Abstract

Objective: Vitamin D and parathyroid hormone (PTH) may affect structure and function of left ventricle in patients with kidney disease. The aim of this study was to investigate associations of serum 25-hydroxyvitamin D (25(OH)D) and PTH concentrations with left ventricular hypertrophy in hypertensive patients. Methods: We examined 41 patients with essential hypertension (M/F 15/26, mean age=62.3±4.5 yrs), 32 of whom (81%) were receiving antihypertensive treatment. ABPM monitors (SpaceLabs 90207) were programmed to obtain measurements each 15 min. during the day (6.00-22.00) and each 30 min. nighttime. Anthropometric data were collected with standardized protocol. Two-dimensionally guided M-mode echocardiography (VIVID 7 GE Pro) was performed to measure left ventricular structure. Left ventricular mass index (LVMI) was calculated as LVM divided by body surface area. Serum 25(OH)D and intact PTH concentrations were measured.

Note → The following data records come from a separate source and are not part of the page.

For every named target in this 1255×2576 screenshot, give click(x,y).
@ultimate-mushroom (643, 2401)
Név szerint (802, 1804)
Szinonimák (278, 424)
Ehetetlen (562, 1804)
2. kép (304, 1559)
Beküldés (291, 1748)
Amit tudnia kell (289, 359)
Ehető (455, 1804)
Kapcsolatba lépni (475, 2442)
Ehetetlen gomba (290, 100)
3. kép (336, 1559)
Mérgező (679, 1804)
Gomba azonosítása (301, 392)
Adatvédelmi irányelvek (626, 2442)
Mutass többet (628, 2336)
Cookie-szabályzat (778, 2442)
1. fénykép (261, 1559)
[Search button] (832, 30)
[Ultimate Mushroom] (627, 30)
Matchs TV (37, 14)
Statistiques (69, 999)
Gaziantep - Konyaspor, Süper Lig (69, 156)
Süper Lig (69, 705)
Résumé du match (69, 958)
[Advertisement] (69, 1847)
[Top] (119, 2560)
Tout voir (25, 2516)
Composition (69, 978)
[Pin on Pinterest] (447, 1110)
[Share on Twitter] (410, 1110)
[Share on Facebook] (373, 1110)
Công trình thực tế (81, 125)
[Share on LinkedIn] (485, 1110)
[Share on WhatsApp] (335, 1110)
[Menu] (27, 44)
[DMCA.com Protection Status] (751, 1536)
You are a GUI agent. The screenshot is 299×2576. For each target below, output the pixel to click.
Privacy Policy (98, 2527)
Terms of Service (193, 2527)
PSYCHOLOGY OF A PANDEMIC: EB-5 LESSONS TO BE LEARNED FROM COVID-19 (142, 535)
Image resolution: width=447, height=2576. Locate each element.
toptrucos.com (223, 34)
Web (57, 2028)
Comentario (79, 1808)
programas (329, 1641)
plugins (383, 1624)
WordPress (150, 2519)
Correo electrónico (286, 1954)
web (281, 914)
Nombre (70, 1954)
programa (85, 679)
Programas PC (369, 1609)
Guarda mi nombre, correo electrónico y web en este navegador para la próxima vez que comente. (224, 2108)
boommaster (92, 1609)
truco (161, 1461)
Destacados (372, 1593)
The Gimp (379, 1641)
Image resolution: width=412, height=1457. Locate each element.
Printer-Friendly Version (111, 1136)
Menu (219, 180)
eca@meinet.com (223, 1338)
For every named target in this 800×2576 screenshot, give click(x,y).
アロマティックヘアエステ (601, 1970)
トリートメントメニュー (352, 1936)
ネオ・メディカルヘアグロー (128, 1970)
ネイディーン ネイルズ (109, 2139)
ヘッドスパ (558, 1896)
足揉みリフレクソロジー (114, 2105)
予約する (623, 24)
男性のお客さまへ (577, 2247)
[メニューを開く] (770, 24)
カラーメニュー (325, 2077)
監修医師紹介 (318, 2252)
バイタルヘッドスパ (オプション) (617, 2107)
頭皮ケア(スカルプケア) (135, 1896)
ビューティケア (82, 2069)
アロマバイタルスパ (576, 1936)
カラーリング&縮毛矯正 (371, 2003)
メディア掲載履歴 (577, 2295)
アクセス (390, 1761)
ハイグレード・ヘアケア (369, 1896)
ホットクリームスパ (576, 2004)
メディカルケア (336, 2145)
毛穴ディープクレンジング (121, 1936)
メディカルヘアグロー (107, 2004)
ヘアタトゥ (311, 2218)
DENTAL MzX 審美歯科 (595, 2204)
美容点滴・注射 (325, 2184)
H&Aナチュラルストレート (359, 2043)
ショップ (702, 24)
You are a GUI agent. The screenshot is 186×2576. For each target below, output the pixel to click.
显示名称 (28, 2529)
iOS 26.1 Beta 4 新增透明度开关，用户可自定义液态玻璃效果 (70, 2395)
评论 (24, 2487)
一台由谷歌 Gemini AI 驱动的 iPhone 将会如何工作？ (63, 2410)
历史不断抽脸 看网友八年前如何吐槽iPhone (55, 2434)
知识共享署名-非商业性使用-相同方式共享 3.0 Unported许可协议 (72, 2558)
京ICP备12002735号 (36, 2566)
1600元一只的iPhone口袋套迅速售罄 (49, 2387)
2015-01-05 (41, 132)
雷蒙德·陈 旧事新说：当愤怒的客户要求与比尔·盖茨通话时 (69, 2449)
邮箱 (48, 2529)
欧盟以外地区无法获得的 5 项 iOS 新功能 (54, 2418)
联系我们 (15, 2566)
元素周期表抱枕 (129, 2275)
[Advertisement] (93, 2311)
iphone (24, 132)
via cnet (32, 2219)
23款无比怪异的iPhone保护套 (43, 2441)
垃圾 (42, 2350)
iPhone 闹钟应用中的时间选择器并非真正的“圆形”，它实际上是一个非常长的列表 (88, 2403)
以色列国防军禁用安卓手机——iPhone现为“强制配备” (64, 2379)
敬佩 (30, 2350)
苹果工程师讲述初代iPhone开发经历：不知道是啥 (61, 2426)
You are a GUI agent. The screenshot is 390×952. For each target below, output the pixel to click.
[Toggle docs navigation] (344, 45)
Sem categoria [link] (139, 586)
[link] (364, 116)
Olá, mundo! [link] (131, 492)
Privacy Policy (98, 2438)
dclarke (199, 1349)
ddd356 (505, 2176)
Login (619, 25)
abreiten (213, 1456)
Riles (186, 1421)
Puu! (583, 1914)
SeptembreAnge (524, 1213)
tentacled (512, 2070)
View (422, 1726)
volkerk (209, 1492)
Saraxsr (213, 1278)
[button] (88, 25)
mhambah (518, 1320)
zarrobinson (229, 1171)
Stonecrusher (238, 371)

In our analyses we adjusted for covariables. Results: Based on the results of the echocardiographic examination, the study group was divided into patients with LVH (LVH+, n=19) and those without LVH (LVH-, n=22). No statistically significant difference was found between the two groups in terms of basic characteristics. The average 25(OH)D level was lower in LVH+ patients as compared to LVH- participants (18.7±8.9 vs. 31.6±9.4 ng/ml, p = 0.01), both in unadjusted and adjusted analyses. In unadjusted analysis, the average PTH level of LVH+ patients was higher than LVH- patients (85.3±14.2 vs. 56.9±30.8 pg/mL, P =0.03). However, in multivariate model, additional adjustment for 24-h systolic BP, this association was non-significant (p=0.12). Conclusion: Our results suggest that vitamin D deficiency could be related to development of left ventricular hypertrophy in hypertension. Left ventricular hyperthorphy is associated with higher parathyroid hormone, however the effect is mediated by blood pressure.